━━━ RECORDS SHOWN ━━━

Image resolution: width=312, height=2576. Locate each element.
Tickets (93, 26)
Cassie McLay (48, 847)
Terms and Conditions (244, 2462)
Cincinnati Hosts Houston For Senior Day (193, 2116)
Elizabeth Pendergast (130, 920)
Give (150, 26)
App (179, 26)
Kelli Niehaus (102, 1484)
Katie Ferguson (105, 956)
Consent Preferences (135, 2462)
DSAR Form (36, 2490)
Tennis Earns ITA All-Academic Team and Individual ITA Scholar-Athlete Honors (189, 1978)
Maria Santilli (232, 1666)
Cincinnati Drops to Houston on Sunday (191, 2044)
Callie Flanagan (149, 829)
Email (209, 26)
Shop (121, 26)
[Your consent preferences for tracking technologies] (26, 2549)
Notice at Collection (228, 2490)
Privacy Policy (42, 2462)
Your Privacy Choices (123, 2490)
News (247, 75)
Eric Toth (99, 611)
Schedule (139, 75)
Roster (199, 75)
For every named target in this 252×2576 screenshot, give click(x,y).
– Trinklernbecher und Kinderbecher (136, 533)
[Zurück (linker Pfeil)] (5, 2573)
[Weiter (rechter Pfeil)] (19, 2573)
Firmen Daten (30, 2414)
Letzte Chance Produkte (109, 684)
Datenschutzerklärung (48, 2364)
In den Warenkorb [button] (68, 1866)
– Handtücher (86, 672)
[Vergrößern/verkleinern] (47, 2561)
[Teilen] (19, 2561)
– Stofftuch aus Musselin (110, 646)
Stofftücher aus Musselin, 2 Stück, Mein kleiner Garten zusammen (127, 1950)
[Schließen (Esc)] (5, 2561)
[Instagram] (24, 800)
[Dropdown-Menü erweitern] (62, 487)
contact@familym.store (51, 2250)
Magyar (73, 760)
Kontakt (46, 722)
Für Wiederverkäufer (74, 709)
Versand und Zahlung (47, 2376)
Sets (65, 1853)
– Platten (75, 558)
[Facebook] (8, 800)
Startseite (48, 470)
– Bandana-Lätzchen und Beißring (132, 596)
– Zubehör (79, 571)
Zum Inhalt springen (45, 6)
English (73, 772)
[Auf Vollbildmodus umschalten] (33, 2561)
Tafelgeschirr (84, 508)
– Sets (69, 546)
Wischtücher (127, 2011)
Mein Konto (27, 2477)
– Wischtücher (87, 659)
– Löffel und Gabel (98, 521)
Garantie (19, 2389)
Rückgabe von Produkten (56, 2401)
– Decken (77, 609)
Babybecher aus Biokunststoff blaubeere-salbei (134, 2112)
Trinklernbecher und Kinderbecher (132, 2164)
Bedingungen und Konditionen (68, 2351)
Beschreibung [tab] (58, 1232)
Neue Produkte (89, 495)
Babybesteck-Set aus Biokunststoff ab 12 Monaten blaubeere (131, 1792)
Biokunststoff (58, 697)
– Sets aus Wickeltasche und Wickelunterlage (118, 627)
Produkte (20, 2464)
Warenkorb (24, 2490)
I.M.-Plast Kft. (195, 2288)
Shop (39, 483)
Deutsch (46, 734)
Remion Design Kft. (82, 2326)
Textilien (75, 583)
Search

━━━

**WORK REQUEST:** Where a line of the records includes "Houston", copy it.

**RESULT OF THIS EXERCISE:**
Cincinnati Hosts Houston For Senior Day (193, 2116)
Cincinnati Drops to Houston on Sunday (191, 2044)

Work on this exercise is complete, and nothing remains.